## SOURCE MATERIAL
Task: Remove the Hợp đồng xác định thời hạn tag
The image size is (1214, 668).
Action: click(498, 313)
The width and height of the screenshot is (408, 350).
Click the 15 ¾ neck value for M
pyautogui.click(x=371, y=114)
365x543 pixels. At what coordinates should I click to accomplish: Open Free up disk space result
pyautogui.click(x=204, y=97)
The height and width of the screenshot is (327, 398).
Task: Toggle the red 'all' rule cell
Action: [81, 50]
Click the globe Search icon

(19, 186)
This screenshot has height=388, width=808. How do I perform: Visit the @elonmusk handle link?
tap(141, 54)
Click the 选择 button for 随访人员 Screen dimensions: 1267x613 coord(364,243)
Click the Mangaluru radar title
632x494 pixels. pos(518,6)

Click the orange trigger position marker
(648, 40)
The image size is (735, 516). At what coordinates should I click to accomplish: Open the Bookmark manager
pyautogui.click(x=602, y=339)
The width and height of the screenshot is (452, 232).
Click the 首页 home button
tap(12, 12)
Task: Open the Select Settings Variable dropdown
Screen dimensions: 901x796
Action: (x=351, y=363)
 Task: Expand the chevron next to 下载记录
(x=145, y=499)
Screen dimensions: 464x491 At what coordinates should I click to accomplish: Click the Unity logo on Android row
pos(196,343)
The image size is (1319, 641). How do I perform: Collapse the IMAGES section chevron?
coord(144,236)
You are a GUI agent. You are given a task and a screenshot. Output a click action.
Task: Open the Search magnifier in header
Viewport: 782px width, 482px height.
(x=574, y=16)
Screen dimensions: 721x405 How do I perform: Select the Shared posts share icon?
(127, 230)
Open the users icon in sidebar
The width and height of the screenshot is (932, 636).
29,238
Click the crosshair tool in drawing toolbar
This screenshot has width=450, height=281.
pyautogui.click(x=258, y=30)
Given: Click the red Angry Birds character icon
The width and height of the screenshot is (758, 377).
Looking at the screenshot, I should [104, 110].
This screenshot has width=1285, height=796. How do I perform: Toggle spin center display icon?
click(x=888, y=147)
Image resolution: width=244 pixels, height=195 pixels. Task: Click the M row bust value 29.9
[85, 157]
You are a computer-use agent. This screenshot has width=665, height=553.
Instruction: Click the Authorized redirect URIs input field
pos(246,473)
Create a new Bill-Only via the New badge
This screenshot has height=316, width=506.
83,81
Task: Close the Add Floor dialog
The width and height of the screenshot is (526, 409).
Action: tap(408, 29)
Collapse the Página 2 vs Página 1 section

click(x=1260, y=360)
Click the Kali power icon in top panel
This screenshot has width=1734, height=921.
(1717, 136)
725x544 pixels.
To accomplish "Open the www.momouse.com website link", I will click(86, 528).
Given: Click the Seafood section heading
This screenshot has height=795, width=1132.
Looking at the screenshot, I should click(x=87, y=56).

## YOUR GOAL
Retype only this portion of the data above: the line containing "Click the orange trigger position marker", the line containing "You are a GUI", and all lines between them, exactly.

## RESPONSE TO THE EXERCISE
Click the orange trigger position marker
(648, 40)
The image size is (735, 516). At what coordinates should I click to accomplish: Open the Bookmark manager
pyautogui.click(x=602, y=339)
The width and height of the screenshot is (452, 232).
Click the 首页 home button
tap(12, 12)
Task: Open the Select Settings Variable dropdown
Screen dimensions: 901x796
Action: (x=351, y=363)
 Task: Expand the chevron next to 下载记录
(x=145, y=499)
Screen dimensions: 464x491 At what coordinates should I click to accomplish: Click the Unity logo on Android row
pos(196,343)
The image size is (1319, 641). How do I perform: Collapse the IMAGES section chevron?
coord(144,236)
You are a GUI agent. You are given a task and a screenshot. Output a click action.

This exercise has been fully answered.